The question of how exactly to rank teachers and principals, in categories ranging from "highly effective" to "ineffective," will be tackled Monday by state education officials meeting in Albany.
The advisory task force says it's willing to accept the state plans to expand evaluations based on test scores to high school teachers. But the group recommends that the state take a cautious approach -- for example, by making sure that those evaluating teachers' work are well-trained.

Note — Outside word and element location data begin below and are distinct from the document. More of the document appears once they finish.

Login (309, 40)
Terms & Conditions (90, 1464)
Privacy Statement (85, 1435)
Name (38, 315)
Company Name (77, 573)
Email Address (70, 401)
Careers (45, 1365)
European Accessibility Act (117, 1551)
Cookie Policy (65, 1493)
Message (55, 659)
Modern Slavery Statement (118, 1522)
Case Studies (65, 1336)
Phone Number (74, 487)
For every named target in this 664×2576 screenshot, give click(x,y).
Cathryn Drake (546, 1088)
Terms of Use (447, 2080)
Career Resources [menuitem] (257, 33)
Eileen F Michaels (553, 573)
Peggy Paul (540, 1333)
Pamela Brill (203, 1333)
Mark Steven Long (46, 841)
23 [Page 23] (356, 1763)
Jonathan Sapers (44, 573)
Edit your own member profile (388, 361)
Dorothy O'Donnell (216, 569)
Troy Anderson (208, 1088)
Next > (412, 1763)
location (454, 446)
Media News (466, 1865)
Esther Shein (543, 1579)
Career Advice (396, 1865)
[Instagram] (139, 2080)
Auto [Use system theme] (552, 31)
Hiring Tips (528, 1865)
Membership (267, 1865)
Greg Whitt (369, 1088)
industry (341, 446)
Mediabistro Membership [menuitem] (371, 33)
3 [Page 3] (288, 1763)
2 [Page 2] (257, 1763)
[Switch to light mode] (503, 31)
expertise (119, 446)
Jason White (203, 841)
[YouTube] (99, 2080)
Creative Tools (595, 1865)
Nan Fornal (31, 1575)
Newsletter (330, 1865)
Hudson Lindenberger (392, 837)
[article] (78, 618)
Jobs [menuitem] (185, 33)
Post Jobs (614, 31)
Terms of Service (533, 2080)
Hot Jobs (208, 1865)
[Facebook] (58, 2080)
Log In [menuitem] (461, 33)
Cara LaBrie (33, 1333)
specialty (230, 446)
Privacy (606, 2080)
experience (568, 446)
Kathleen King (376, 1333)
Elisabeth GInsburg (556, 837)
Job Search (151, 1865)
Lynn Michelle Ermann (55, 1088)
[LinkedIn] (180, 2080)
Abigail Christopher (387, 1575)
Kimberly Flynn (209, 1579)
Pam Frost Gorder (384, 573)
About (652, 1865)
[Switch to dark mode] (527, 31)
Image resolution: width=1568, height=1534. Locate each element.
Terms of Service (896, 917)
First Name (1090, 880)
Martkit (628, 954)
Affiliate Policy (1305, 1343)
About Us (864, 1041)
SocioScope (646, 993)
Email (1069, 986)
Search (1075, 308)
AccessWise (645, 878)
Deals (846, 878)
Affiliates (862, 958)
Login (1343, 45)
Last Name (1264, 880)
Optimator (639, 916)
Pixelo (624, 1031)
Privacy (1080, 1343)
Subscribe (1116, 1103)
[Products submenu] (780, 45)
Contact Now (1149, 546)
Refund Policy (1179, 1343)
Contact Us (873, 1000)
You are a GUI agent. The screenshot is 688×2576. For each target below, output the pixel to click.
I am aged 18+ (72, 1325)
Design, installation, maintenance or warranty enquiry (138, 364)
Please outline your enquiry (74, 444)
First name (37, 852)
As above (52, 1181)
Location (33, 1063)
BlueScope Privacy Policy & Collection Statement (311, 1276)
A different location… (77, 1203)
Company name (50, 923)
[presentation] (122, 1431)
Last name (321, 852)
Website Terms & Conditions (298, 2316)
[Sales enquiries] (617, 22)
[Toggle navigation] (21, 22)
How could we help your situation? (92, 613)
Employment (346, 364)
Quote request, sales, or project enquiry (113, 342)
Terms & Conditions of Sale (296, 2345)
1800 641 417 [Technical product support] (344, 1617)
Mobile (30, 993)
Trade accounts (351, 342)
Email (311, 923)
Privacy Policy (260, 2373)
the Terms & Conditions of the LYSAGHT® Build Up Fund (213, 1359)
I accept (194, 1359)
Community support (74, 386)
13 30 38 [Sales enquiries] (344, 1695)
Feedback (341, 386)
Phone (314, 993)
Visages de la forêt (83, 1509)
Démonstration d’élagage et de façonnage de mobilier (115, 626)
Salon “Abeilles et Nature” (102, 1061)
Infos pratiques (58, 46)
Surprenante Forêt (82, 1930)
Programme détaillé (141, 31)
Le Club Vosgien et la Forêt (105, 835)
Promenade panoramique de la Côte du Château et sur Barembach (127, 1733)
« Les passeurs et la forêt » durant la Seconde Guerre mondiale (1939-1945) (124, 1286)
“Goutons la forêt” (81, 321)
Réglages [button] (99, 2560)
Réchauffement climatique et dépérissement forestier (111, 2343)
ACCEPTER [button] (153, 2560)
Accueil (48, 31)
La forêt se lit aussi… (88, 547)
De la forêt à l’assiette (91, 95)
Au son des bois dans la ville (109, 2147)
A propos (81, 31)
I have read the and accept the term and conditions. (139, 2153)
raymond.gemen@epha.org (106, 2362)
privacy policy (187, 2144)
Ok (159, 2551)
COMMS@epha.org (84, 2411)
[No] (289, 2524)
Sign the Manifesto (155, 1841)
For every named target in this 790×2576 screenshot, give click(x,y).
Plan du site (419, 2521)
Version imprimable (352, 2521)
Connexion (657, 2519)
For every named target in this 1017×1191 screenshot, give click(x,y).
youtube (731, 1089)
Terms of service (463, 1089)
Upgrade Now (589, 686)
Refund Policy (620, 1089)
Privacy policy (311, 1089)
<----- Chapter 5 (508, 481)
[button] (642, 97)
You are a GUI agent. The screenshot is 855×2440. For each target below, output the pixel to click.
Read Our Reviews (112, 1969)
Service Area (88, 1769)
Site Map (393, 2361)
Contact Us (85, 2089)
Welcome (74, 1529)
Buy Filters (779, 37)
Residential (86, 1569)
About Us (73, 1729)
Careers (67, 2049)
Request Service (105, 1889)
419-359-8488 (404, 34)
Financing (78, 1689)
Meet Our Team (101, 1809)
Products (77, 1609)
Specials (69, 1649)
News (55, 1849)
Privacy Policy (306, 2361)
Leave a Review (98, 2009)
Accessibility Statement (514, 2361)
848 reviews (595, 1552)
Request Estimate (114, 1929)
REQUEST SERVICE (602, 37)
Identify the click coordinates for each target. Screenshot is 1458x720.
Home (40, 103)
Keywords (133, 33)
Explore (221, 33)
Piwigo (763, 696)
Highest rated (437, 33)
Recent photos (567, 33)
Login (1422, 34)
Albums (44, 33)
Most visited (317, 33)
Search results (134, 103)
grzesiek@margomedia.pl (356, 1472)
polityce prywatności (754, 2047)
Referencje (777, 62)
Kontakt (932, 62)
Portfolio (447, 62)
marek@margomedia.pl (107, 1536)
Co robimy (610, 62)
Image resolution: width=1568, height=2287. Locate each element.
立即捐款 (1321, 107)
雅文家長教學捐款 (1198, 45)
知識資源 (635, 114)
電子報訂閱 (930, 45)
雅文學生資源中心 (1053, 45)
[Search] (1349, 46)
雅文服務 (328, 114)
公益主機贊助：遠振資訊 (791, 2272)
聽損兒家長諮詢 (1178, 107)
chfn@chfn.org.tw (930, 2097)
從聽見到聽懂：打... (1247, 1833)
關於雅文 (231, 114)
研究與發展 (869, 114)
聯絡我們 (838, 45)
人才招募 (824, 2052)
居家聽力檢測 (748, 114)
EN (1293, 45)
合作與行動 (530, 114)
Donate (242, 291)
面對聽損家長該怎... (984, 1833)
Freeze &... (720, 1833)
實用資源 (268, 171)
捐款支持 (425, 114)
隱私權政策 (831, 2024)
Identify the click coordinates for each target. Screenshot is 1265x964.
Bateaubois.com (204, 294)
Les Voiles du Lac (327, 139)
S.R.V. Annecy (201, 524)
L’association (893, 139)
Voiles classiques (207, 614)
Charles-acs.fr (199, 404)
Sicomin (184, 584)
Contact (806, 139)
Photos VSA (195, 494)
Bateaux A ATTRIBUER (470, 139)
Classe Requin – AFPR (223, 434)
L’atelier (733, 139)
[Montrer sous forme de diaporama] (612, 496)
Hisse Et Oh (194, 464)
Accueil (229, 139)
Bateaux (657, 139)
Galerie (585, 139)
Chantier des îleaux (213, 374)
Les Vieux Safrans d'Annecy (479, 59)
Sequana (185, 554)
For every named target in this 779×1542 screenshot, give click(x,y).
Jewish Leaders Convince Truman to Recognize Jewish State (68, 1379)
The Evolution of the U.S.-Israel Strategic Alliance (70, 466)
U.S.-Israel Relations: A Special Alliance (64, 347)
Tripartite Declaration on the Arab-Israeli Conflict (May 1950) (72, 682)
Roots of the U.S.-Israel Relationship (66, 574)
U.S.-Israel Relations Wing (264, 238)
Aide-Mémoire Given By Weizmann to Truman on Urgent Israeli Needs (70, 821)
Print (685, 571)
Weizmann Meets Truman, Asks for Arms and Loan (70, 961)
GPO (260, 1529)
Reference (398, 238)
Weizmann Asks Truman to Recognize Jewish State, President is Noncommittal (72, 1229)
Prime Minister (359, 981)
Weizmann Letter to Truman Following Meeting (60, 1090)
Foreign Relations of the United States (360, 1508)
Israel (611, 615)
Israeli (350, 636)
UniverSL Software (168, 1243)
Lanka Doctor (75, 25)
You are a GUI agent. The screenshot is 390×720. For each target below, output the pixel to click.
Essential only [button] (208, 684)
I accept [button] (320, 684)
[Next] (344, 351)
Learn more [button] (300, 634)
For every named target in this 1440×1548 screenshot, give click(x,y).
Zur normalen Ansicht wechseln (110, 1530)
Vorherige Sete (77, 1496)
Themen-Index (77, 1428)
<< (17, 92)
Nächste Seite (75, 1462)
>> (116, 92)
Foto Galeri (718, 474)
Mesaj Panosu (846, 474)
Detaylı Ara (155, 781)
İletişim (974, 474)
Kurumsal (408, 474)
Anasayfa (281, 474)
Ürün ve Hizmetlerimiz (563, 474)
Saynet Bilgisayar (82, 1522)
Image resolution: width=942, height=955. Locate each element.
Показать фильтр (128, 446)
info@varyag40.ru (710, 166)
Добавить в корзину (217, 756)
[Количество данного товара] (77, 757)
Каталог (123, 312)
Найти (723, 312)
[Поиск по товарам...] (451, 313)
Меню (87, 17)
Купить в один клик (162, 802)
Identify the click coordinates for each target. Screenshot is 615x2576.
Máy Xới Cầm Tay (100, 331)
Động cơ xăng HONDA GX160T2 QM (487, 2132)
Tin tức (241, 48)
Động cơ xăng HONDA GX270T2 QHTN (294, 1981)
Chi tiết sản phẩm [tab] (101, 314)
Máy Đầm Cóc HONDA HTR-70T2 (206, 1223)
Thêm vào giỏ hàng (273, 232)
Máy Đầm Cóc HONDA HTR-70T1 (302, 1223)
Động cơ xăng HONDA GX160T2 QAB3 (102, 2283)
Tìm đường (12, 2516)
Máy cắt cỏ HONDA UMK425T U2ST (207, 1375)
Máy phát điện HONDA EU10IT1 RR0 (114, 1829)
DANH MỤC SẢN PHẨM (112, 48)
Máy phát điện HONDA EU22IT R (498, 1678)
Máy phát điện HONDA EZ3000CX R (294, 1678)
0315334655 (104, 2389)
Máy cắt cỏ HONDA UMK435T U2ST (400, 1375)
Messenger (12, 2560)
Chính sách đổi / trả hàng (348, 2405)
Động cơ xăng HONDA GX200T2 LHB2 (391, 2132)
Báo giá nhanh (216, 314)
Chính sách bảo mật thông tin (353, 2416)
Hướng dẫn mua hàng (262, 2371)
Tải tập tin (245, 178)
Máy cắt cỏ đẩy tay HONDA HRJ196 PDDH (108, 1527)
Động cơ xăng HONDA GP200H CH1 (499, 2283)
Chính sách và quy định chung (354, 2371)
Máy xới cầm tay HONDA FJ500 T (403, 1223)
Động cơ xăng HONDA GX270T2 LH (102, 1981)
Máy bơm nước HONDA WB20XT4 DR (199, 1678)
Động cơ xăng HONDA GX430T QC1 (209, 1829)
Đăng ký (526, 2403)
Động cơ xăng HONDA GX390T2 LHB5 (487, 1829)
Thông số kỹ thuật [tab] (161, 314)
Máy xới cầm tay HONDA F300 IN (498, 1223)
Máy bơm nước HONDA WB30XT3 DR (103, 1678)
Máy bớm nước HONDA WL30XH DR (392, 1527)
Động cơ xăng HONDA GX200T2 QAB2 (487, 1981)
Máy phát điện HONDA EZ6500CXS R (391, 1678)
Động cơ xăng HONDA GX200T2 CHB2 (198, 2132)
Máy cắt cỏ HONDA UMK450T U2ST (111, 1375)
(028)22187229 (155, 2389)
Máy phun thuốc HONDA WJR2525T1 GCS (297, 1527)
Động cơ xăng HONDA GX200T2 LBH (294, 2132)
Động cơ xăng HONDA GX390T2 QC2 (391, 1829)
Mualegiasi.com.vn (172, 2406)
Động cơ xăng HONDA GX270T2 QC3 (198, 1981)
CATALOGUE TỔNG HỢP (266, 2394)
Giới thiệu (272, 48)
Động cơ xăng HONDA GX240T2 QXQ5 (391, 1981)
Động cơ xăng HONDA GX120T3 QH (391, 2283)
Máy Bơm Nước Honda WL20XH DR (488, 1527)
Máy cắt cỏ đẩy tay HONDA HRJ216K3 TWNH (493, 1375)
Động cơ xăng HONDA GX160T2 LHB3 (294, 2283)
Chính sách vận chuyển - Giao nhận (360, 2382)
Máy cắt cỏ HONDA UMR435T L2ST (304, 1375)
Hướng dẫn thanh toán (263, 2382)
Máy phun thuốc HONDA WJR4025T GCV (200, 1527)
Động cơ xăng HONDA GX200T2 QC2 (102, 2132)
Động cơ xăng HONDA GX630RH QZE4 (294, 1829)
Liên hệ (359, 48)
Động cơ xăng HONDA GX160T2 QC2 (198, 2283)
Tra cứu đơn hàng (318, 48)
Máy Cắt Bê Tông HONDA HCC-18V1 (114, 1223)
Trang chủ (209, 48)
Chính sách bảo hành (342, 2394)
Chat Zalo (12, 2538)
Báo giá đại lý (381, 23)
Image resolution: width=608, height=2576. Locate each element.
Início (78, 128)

Panelists also caution against using scores from high school Regents exams in evaluations, since such tests are administered to individual students only once.
Under state law, the ratings will be launched in July, with 20 percent of teachers' evaluations in grades 4-8 based on students' improved scores on state tests.
The task of measuring students' academic growth during the course of a school year in a way that is statistically valid could prove one of the biggest challenges of the new system. Misgivings about this and other issues are reflected in the report by the 63-member state task force of school superintendents, teachers and others.
The report is to be released at tomorrow's meeting of the state Board of Regents. Newsday obtained a draft copy late last week.
While expressing hope that the state will lead the way in improving teaching quality, the report also questions whether school districts with limited money will be able to establish effective evaluation systems locally within the coming year. Last week, Albany lawmakers cut school aid by $1.3 billion statewide, including $206 million on Long Island.
"The Task Force is highly concerned with the ability of districts to implement the system with fidelity in the first year," the draft report concludes. "Under even the best of circumstances, the implementation of new policies can be challenging, and this year we do not have the best of circumstances."
The report also notes that the new system will mean "life-changing consequences" for educators. Under law, teachers rated ineffective two years running may be charged with incompetence and fired after expedited hearings.
Albany's efforts to adopt more rigorous evaluations of teachers helped the state last summer in winning nearly $700 million in federal "Race to the Top" school-improvement money. For that reason, many local school officials expect quick adoption of regulations putting the new system into effect, whatever the risks involved.
"The train has already left the station," said Lorna Lewis, superintendent of East Williston schools. She chairs a curriculum committee for the Nassau County Council of School Superintendents.
In January, the council sent a letter to the state asking, among other things, that the ratings system be carefully designed, so as not to penalize teachers in schools with high student mobility rates.
The new law requires that students' academic growth be measured at two points in the year -- a potential problem in schools where students frequently transfer in and out. The council suggested that the state set cutoff dates, so that students entering a school after the cutoff would not be included in a teacher's "growth" statistics.